As the massive losses and trauma of the 2023 West Maui fires continue to send shock waves through the state, the disaster has also created a sharp awareness — and healthy fear — of fire’s potential danger to Hawaii’s communities.
Around the state, akamai residents are taking action, productively banding together to make their own neighborhoods more safe. Cooperation is key — and each new initiative is encouraging.
In East Honolulu, neighborhoods have banded together for their own self-interest, and this year worked with the nonprofit Hawaii Wildfire Management Organization (HWMO) to create the East Honolulu Community Wildfire Protection Plan. These wildfire protection plans, customized to a community’s risk profile, identify fire risks and prioritize actions to mitigate them.
HWMO looms large as a presence in community fire-safe efforts. It began working with Livable Hawaii Kai Hui in 2017, after the Kamilo Nui fires, establishing Oahu’s first “Firewise” community. To earn and keep a Firewise designation, communities must commit to establish and maintain programs that reduce fire risk, such as firebreaks and clearing dry vegetation. Additional East Honolulu communities and Lanikai are in the process of becoming Firewise-recognized.
The Community Wildfire Protection Plan (CWPP) program, which is coordinated by HWMO in partnership with the state Department of Land and Natural Resources, is a key method for communities to establish safety practices appropriate for conditions at their locations.

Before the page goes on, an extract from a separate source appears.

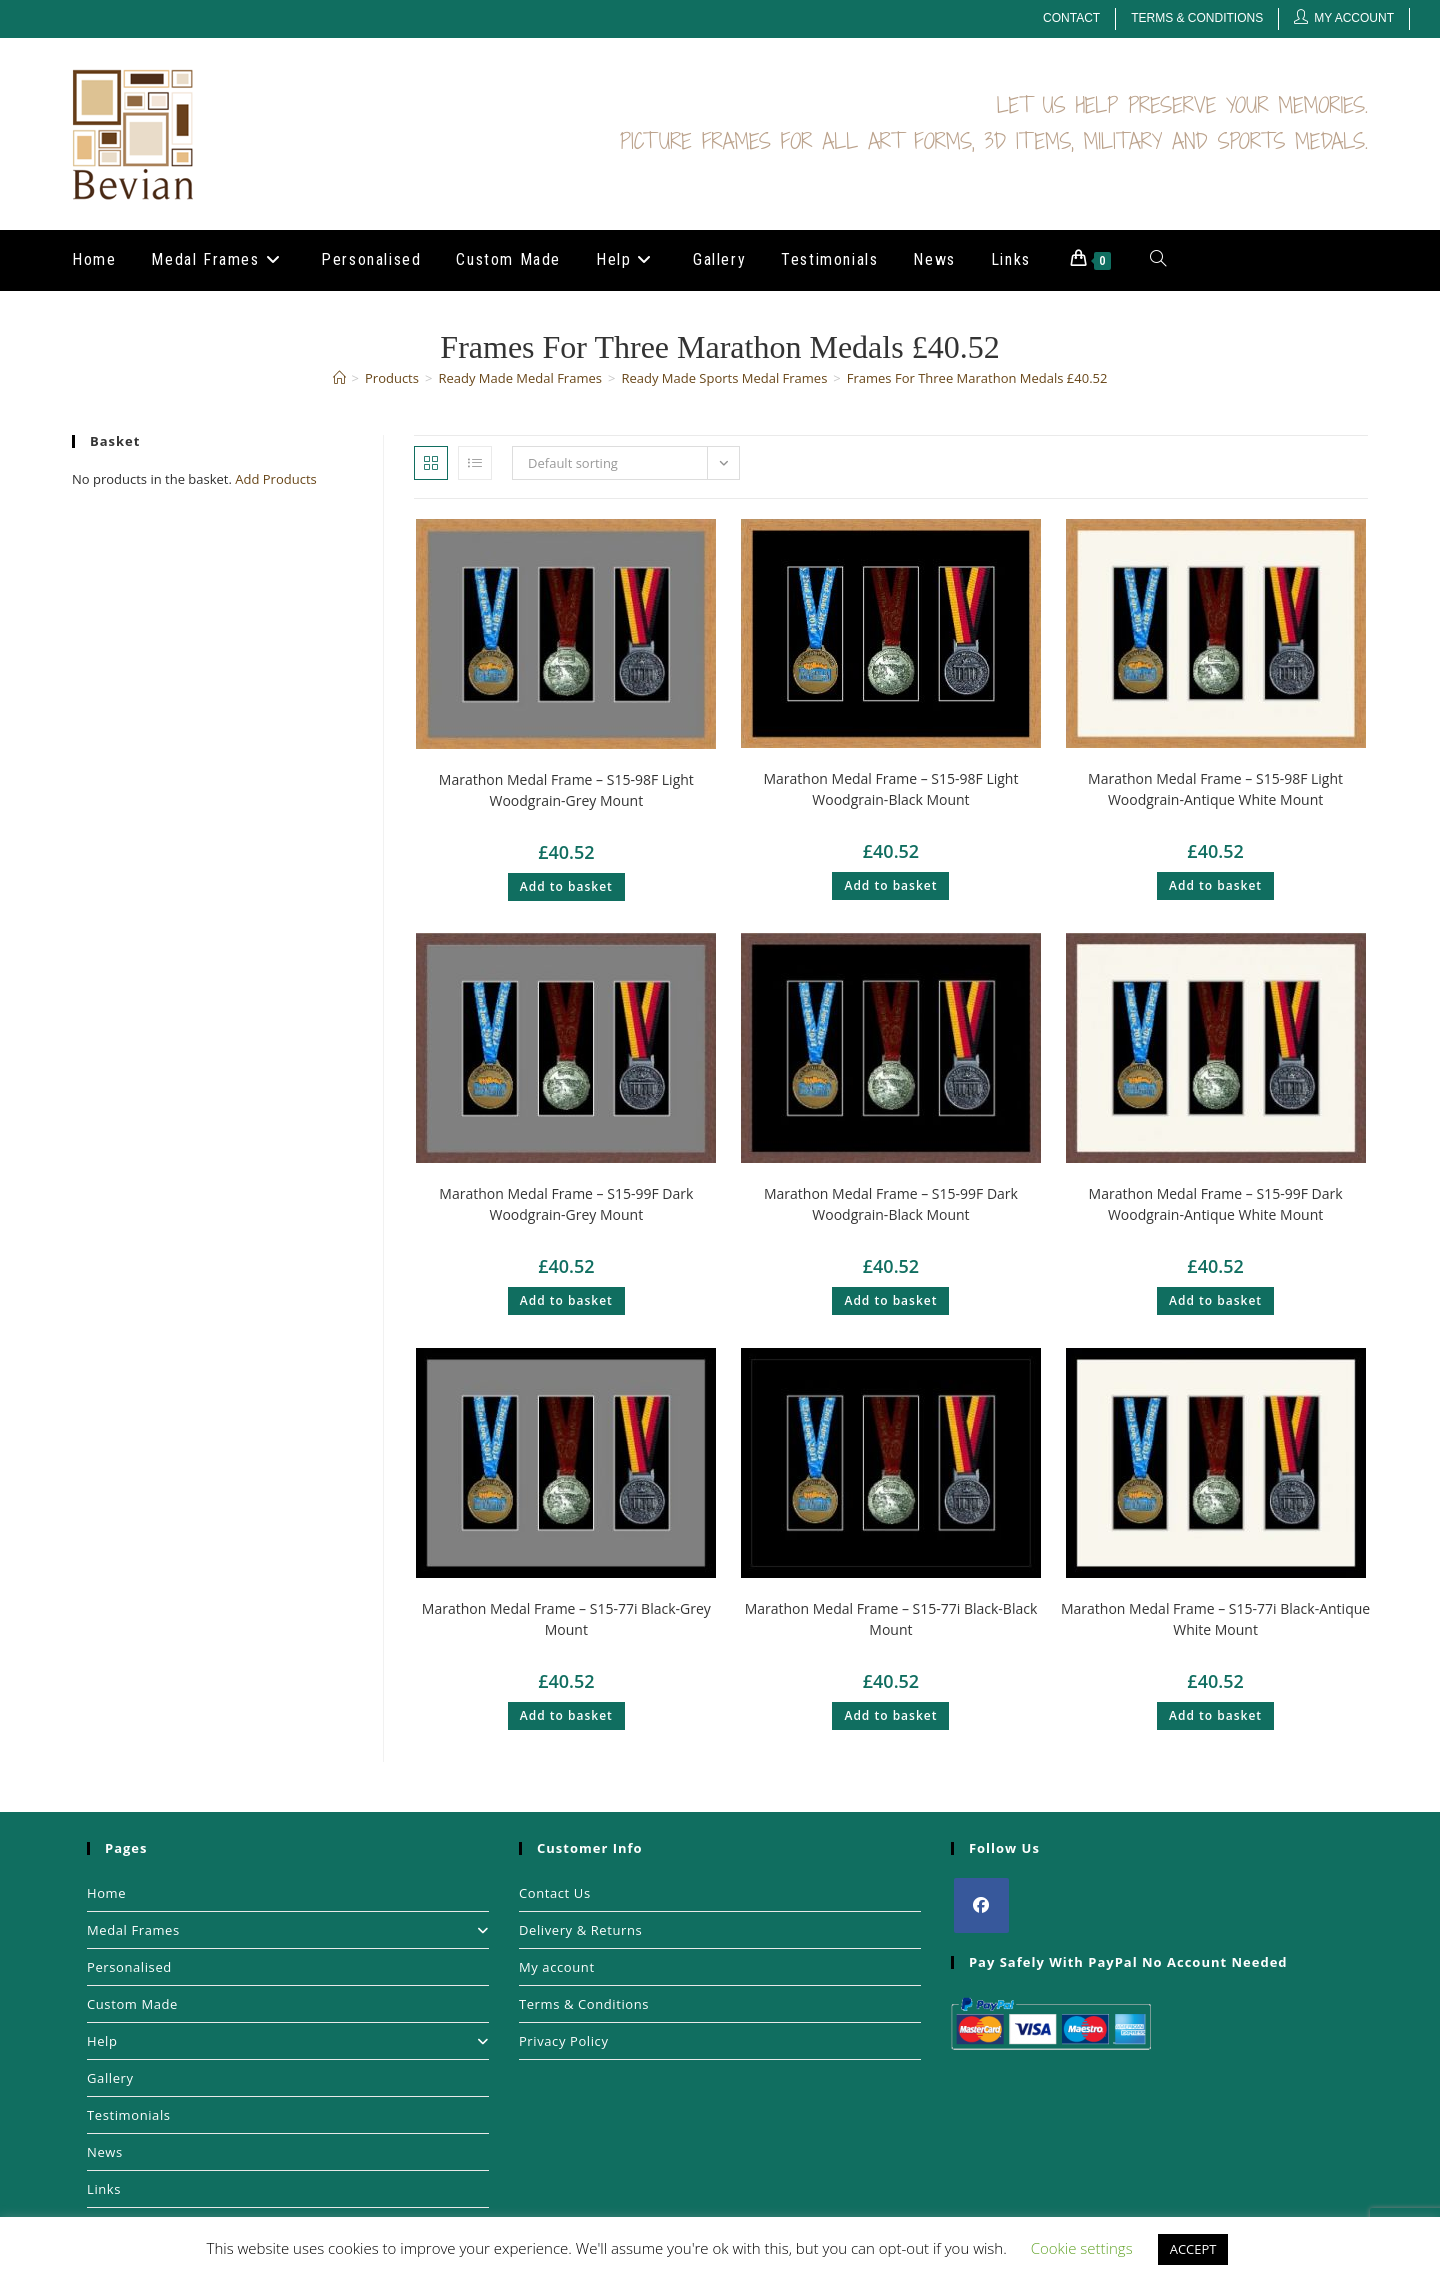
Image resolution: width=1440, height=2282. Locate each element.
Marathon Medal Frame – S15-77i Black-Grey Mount (566, 1619)
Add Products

HWMO is currently working on CWPPs with several communities on Hawaii island; planning in Upcountry Maui, Molokai, Lanai and Windward Oahu areas will follow.
The U.S. Forest Service provides grant funds for Hawaii communities to prepare CWPPs, and in May, U.S. Sen. Mazie Hirono announced that Hawaii would receive more than $5.6 million to help at-risk communities create or update their plans.
Elizabeth Reilly, president of Livable Hawaii Kai, told the Star-Advertiser that CWPPs can jump-start community participation — and back up additional grant funding. One place to start: Communities must call for a renewal of state support for Firewise programs, reversing a lamentable failure to provide $1.5 million in hoped-for state grant-in-aid funding for Firewise programs last time around.
“It would be great if more neighborhoods would become designated Firewise communities,” Reilly said. “The only way to really get a handle on this is for the average resident to not be complacent.”
She’s right about that. If Hawaii wants to achieve a high degree of fire safety, community leadership and participation will be needed.
The Department of Hawaiian Home Lands (DHHL) has taken the initiative to begin a fire-safety campaign for its homestead communities, especially those built before current safety standards were established. DHHL sponsored a symposium for homesteaders statewide on Aug. 23, with discussion of protective measures and talks with fire survivors. DHHL also is developing a master plan detailing fire-safety measures across its holdings, says DHHL Director Kali Watson.
In Kula, after wind-driven wildfire burned 19 homes and over 1,000 acres on Aug. 8, 2023, many of the fire survivors became leaders in the Kula Community Watershed Alliance, taking action to restore damaged lands and to reduce fire risk in the future.
The group has launched two actions: the Kula Fire Restoration Project, “stabilizing and regenerating the disturbed soil, restoring and protecting site-appropriate native flora and fauna, and stewarding the long-term vitality of the lands”; and the Kula Fuels Reduction Project, converting lands overgrown with invasive species to native tree canopies, which naturally hold water and reduce fire risk.
Households in neighborhoods that have not yet pursued fire-safety efforts must now take inspiration from these actions, and call for localized CWPP and Firewise programs throughout Hawaii.